4. As part of the development of the managed care capitation rates, DMAS shall calculate a managed care organization supplemental hospital capitation payment adjustment. This is a distinct additional amount added to Medicaid MCO capitation rates to pay the managed care organization hospital payment gap as supplemental payments to covered private acute care hospitals operating in Virginia for services to Medicaid recipients. DMAS shall make available quarterly a report of the additional capitation payments that are made to each MCO.

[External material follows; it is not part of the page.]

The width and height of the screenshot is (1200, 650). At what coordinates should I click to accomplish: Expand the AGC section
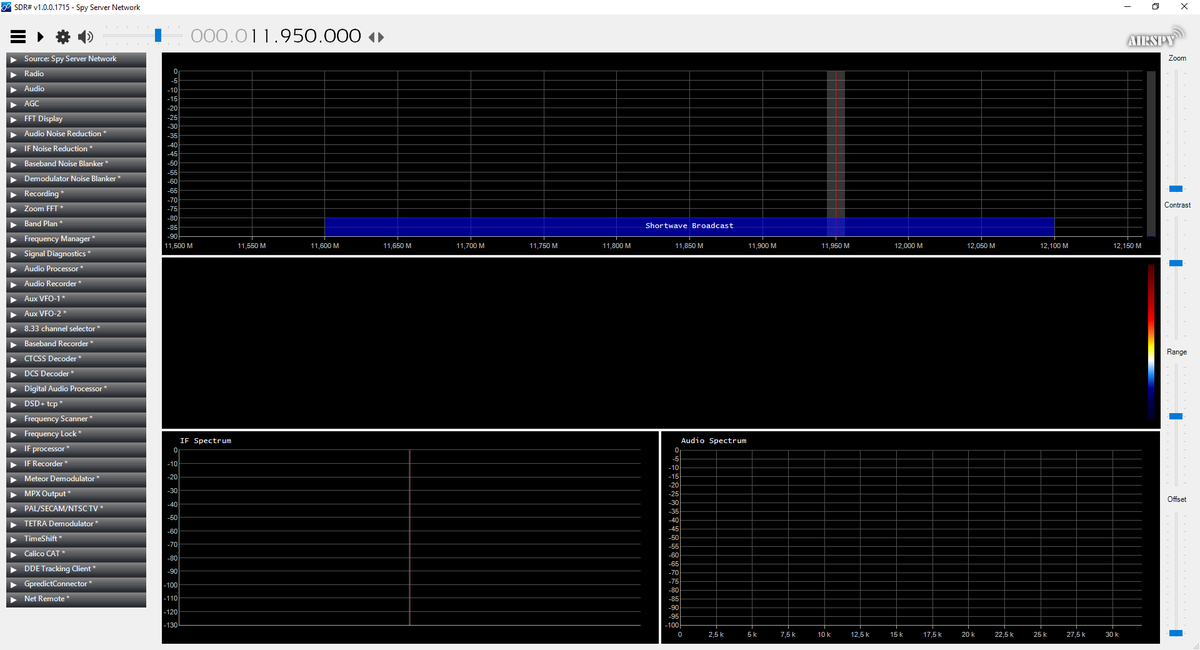pyautogui.click(x=75, y=103)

5. Hospitals subject to the assessment shall make quarterly payments to DMAS equal to 25% of the annual provider payment rate assessment amount. The assessment payments are due not later than the first day of each quarter. In the first year, the first assessment payment shall be due on or after October 1, 2018. Hospitals that fail to make the assessment payments within 30 days of the due date shall incur a 5.0% penalty that shall be deposited into the Virginia Health Care Fund. Any unpaid assessment or penalty will be considered a debt to the Commonwealth, and DMAS is authorized to recover it as such.
F. Collection of the assessments. DMAS is responsible for collecting the assessments.

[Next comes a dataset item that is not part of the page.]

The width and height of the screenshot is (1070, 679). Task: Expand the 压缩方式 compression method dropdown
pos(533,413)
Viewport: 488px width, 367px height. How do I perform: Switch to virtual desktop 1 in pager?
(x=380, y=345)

1. All revenue from the coverage assessment, excluding penalties shall be deposited into a special nonreverting fund to be known as the Health Care Coverage Assessment Fund pursuant to § 32.1-331.01 of the Code of Virginia. Proceeds from the Health Care Coverage Assessment Fund shall not be used for any other purpose than to cover the nonfederal share of the full cost of enhanced Medicaid coverage.

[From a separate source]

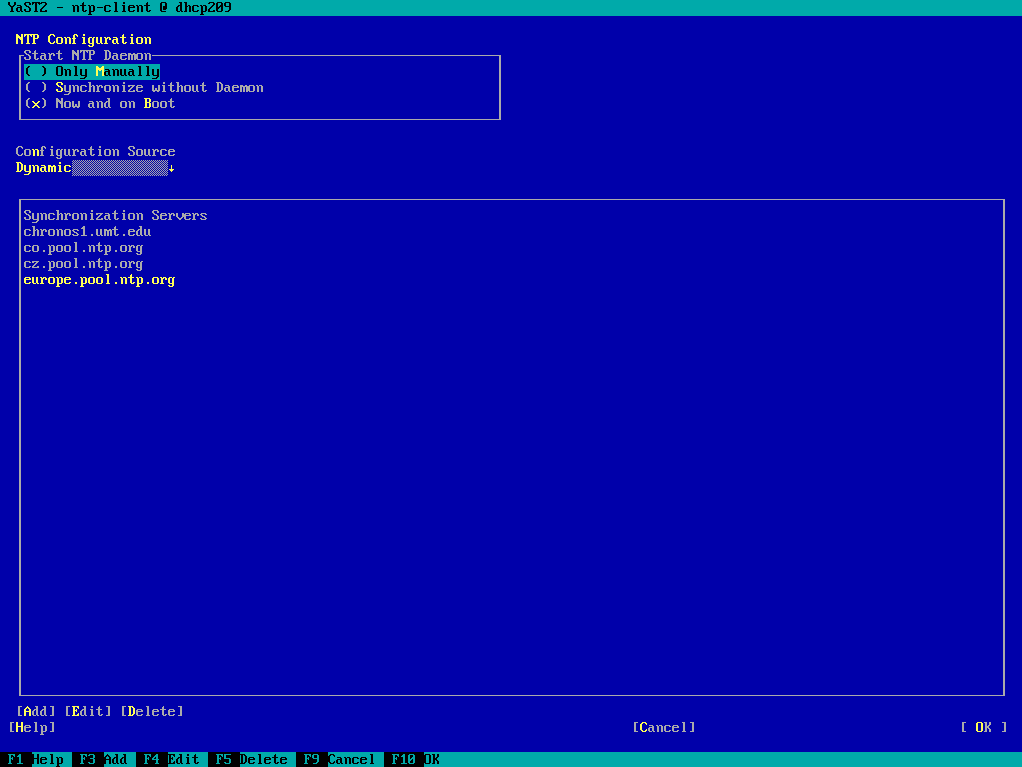
Task: Open the Configuration Source dropdown
Action: coord(93,167)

2. All revenue from the provider payment rate assessment, excluding penalties, shall be deposited into a special nonreverting fund to be known as the Health Care Provider Payment Rate Assessment Fund pursuant to § 32.1-331.02 of the Code of Virginia. Proceeds from the Health Care Provider Payment Rate Assessment Fund shall not be used for any other purpose than to fund an increase in inpatient and outpatient payment rates paid to private acute care hospitals operating in Virginia up to the private hospital upper payment limit or managed care organization hospital payment gap for care provided to recipients of medical assistance services and the administrative costs of collecting the assessment and of implementing and operating the associated payment rate actions.
3. DMAS will submit reports as required by the Appropriations Act. The reports will include, for the most recently completed state fiscal year, the revenue collected from each assessment, expenditures for purposes covered by each assessment, and the year-end assessment balances in each special nonreverting fund. The report shall include a complete and itemized list of all administrative costs included in the coverage assessment.
G. Appeal. A covered hospital may appeal a DMAS action that falls within the definition of agency action under the Virginia Administrative Process Act (§ 2.2-4000 et seq. of the Code of Virginia), including DMAS's interpretation and application of assessment methodologies. The assessment methodologies cannot be appealed.
1. Appeals will be conducted in accordance with the provider appeal regulations (12VAC30-20).
2. A covered hospital shall be considered a "provider" for purposes of the appeal procedures set forth in the provider appeal regulations.